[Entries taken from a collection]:

########################################

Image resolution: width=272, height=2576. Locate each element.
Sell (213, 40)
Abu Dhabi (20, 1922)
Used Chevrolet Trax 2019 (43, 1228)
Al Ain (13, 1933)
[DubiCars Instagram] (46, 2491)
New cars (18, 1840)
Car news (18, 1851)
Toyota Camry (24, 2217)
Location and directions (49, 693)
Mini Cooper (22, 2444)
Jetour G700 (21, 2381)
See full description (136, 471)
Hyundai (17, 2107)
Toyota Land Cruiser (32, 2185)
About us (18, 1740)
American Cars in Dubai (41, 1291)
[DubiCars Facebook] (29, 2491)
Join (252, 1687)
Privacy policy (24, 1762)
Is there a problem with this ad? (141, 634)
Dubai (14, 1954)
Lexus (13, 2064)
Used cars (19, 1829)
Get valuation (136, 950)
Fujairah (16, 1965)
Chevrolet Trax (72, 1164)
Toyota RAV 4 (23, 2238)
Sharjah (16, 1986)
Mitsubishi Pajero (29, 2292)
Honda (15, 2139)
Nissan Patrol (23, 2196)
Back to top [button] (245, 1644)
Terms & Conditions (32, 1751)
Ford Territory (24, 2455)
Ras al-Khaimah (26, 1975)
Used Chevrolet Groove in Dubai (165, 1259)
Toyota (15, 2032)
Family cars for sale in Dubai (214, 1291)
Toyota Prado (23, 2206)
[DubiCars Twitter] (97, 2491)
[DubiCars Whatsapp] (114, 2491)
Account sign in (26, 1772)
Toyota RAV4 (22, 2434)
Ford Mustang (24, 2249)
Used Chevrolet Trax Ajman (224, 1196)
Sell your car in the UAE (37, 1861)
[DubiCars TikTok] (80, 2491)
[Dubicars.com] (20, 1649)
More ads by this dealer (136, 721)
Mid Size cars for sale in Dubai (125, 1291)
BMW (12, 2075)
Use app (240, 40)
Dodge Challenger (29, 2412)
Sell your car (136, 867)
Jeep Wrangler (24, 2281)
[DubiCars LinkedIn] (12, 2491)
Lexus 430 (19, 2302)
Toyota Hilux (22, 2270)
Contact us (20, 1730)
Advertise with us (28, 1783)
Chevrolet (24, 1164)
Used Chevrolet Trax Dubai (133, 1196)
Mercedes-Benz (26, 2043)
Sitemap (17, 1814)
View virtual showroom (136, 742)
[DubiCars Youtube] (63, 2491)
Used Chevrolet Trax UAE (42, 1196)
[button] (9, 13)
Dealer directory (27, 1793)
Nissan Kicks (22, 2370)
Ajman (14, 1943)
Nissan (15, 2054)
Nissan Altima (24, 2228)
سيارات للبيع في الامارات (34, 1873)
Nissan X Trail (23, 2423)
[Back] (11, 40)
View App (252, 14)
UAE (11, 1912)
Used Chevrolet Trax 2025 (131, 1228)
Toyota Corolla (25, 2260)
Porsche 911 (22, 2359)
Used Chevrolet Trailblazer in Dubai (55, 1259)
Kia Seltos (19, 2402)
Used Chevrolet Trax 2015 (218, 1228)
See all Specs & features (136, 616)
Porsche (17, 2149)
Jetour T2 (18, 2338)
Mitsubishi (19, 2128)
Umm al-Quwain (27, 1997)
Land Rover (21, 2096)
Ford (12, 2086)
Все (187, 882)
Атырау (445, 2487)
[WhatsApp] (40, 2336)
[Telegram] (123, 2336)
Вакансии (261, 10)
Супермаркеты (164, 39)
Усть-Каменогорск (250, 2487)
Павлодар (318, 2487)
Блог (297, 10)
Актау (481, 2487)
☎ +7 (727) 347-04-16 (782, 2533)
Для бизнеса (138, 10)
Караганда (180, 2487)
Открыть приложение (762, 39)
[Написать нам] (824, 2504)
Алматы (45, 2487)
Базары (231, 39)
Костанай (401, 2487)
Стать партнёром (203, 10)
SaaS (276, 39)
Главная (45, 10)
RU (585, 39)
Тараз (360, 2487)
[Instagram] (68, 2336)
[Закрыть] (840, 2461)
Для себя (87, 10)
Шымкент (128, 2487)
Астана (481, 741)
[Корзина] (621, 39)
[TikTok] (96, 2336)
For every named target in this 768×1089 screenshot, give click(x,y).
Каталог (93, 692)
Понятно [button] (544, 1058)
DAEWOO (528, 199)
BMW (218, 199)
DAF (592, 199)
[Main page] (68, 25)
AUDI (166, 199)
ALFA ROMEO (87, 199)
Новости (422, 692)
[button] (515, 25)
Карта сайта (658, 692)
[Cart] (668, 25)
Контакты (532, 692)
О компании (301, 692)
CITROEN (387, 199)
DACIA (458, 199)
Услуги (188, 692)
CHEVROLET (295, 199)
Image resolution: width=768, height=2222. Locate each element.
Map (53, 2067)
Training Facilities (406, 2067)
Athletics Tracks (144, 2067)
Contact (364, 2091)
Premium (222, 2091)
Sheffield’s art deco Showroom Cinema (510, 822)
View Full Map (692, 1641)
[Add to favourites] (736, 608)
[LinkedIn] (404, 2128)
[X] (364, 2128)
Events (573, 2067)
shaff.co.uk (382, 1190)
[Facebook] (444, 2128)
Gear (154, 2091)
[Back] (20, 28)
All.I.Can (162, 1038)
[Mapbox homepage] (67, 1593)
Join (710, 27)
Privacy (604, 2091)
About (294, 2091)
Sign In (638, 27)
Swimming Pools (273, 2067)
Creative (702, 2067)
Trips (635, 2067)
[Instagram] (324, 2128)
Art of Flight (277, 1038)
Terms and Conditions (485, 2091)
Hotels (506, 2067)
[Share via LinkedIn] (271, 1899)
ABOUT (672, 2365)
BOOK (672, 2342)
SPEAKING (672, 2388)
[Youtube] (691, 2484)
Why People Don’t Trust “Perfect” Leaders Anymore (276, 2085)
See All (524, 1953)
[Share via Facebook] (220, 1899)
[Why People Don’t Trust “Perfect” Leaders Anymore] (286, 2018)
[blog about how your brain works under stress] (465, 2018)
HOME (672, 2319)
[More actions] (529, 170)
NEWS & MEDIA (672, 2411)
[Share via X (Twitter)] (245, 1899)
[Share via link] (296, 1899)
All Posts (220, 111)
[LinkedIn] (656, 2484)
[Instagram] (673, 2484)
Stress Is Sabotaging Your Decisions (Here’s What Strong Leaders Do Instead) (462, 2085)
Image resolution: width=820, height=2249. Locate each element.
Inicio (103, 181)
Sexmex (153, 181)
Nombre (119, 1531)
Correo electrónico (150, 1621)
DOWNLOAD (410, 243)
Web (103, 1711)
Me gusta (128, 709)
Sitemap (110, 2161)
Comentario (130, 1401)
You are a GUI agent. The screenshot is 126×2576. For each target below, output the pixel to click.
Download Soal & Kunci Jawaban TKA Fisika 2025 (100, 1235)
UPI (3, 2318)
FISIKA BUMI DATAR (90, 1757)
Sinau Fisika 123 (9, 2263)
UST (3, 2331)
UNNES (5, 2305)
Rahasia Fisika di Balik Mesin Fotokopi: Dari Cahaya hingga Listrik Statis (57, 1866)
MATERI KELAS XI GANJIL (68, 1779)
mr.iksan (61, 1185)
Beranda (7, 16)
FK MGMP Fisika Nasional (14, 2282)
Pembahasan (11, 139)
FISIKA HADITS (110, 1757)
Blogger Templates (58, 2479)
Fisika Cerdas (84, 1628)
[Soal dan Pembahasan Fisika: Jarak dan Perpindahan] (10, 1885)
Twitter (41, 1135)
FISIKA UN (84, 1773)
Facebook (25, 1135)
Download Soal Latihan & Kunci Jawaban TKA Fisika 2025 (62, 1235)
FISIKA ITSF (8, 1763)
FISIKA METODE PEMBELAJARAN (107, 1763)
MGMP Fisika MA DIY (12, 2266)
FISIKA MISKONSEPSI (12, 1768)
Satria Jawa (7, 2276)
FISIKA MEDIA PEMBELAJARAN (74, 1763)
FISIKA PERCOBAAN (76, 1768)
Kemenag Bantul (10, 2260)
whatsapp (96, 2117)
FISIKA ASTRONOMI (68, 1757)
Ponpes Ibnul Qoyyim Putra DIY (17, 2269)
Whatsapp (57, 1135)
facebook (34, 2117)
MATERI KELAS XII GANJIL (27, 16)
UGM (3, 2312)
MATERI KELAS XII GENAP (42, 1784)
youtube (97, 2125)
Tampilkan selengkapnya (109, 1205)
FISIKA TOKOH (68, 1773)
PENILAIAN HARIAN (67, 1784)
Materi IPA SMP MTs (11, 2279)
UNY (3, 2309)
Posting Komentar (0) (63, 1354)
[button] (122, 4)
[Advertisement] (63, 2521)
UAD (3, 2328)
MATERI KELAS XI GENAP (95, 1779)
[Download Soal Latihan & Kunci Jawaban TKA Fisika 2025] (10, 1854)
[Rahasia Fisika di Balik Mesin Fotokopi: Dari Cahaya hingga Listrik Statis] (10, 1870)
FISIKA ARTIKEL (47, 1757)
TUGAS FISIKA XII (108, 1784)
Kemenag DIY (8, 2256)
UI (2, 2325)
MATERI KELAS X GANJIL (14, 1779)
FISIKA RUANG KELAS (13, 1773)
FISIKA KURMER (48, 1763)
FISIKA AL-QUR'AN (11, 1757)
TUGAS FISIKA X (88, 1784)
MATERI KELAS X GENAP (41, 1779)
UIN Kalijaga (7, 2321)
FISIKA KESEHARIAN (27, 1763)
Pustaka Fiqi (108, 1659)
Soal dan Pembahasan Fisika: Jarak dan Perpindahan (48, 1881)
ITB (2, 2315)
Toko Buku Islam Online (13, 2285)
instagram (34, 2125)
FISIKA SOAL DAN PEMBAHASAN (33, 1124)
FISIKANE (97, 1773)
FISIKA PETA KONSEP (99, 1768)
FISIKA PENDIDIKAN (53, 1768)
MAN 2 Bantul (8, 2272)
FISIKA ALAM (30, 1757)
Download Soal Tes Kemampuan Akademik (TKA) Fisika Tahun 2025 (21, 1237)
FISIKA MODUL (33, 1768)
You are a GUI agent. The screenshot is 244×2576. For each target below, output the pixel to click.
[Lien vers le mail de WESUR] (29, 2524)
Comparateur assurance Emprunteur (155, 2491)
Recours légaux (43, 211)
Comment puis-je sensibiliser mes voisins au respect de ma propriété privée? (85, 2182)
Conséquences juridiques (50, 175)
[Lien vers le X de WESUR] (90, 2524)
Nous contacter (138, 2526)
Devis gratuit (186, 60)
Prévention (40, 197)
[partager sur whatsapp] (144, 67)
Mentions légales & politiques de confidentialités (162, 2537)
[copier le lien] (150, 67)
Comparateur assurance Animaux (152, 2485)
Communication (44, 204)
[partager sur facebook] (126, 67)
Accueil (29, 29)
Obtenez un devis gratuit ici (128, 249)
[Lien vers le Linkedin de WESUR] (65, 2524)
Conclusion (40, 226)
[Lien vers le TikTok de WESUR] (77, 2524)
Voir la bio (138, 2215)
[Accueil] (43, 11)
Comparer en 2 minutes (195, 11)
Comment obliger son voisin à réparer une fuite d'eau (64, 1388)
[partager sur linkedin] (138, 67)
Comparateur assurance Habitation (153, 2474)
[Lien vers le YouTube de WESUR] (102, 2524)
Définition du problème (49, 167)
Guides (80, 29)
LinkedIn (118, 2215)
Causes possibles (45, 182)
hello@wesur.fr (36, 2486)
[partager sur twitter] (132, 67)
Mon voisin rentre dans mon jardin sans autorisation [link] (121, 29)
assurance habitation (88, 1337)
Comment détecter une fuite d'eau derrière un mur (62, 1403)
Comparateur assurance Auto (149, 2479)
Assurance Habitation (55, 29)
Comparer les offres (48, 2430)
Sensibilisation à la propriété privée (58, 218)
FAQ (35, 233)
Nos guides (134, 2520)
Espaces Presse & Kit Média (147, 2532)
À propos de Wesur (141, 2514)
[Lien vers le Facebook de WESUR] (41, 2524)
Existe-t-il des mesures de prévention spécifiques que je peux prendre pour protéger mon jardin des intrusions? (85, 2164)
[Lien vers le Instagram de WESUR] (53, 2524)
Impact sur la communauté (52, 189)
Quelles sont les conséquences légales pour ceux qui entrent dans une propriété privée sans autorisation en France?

########################################

Tell how many lines of the data include the word "agent", without any other words.

[RESULT FOR THIS TASK]: 2